Effects of CORM-2 on the expression levels of claudin-3, occludin, and ZO-1 in ileum tissue
To study the mechanisms underlying the CO-mediated alleviation of the increased intestinal permeability in the CA/CPR group, the expression levels of claudin-3, ZO-1, and occluding, as markers of intestinal barrier function and permeability, were detected by Western blotting. Figure 3 displays that the expression levels of claudin-3, occludin, and ZO-1 in the intestinal mucosa were reduced in the CPR, CORM-2, and iCORM-2 groups (P<0.05) compared with those in the sham-operated group. However, the expression levels of occludin, claudin-3, and ZO-1 (P<0.05) were markedly elevated in the CORM-2 group compared with those in rats that received CPR or those underwent CPR + iCORM-2. The above-mentioned findings showed that CORM-2, rather than iCORM-2, increased the levels of TJ proteins in the CPR group.

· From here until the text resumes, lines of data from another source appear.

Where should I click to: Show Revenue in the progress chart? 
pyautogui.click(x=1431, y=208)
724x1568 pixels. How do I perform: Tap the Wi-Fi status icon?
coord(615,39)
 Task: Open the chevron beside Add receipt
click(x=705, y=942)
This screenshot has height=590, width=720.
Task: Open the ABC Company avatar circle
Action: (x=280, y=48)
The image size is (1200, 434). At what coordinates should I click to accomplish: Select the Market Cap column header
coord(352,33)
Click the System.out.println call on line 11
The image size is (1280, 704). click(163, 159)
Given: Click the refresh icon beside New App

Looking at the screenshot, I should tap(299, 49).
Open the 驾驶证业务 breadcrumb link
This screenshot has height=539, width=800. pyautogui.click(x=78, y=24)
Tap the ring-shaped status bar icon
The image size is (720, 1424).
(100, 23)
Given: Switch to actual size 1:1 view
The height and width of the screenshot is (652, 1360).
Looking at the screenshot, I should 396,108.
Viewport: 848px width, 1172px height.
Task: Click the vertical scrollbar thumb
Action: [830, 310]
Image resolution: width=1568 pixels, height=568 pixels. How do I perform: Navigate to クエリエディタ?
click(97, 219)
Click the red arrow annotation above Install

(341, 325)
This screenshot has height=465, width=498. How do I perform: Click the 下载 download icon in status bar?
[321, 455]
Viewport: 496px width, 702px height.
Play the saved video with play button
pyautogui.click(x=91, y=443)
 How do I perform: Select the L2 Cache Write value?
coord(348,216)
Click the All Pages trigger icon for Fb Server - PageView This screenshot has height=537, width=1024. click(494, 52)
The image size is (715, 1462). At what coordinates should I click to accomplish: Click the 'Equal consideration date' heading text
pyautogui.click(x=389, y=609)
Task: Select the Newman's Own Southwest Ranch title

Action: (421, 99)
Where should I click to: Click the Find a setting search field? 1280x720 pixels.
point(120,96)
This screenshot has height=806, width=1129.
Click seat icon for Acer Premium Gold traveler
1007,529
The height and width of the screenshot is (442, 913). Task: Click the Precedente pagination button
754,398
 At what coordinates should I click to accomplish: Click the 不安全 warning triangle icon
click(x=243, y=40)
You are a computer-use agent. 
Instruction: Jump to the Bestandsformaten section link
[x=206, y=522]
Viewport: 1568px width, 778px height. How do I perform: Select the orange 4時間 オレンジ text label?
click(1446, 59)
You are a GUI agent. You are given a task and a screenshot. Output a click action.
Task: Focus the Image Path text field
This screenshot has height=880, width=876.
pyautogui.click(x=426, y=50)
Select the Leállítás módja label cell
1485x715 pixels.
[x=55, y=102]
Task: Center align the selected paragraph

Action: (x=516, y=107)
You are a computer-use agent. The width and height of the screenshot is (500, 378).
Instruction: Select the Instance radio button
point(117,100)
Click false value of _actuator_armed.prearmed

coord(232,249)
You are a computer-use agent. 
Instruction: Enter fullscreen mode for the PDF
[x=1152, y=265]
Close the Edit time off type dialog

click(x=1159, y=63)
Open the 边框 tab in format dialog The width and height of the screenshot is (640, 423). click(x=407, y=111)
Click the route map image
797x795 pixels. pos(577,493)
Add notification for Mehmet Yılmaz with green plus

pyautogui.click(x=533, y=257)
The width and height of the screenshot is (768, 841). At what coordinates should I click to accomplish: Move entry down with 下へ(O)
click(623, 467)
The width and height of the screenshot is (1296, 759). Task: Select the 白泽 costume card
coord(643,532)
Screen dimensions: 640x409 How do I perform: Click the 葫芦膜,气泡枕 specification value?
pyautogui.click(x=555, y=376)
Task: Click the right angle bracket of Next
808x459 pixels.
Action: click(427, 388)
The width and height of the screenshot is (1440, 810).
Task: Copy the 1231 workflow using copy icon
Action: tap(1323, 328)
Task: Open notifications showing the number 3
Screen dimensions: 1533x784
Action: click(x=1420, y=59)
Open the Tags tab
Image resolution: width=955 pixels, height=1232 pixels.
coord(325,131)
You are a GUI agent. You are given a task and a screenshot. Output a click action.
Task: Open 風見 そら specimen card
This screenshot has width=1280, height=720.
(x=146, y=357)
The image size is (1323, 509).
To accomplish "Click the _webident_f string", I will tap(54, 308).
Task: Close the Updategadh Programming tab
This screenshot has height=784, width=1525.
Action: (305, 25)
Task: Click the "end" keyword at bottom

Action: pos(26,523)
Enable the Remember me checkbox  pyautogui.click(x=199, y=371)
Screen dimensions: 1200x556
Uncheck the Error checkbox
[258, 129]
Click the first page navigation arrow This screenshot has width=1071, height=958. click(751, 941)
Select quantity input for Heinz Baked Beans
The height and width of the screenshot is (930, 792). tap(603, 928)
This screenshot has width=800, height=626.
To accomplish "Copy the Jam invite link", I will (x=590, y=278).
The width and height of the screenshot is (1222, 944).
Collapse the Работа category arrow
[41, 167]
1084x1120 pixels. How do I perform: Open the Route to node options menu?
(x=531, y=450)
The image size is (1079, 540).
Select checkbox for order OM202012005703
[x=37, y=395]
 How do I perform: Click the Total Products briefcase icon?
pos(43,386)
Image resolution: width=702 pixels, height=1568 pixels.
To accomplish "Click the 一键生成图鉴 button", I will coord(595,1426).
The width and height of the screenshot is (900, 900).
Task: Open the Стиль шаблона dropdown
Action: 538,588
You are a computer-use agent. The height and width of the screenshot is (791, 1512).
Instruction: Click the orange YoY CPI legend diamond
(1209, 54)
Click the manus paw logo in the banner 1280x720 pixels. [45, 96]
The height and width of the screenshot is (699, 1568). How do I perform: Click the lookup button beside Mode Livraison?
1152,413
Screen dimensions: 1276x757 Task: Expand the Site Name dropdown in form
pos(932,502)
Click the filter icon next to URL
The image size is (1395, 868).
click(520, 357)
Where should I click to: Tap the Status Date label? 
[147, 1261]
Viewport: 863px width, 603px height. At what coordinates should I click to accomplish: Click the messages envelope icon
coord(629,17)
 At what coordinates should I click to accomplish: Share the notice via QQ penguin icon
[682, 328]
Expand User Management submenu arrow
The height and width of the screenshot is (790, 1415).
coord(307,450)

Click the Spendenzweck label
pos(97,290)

Effects of CORM-2 on the expression levels of TNF-α, IL-10, and NF-кB p65 in ileum tissue
To indicate whether CO can inhibit the intestinal inflammation in rats that received CA/CPR, the expression levels of TNF-α, IL-10, and NF-кB p65 were detected by Western blotting. The expression levels of TNF-α and IL-10 in the CPR and iCORM-2 groups were significantly elevated compared with those in the sham-operated group (P<0.05, Figure 4). The expression level of TNF-α decreased in the CORM-2 group compared with that in the CPR group (P<0.05), and the expression level of IL-10 increased compared with that in the sham-operated group, while no significant difference was detected (P>0.05). Compared with the sham-operated group, the expression level of NF-кB p65 was significantly elevated in the CPR and iCORM-2 groups (P<0.05), However, the expression level of NF-кB in the CORM-2 group did not significantly change (P>0.05). Collectively, CO plays an anti-inflammatory role in intestinal injury. The anti-inflammatory role of CO is associated with inhibiting the activation of NF-κB and reducing the release of the pro-inflammatory factors.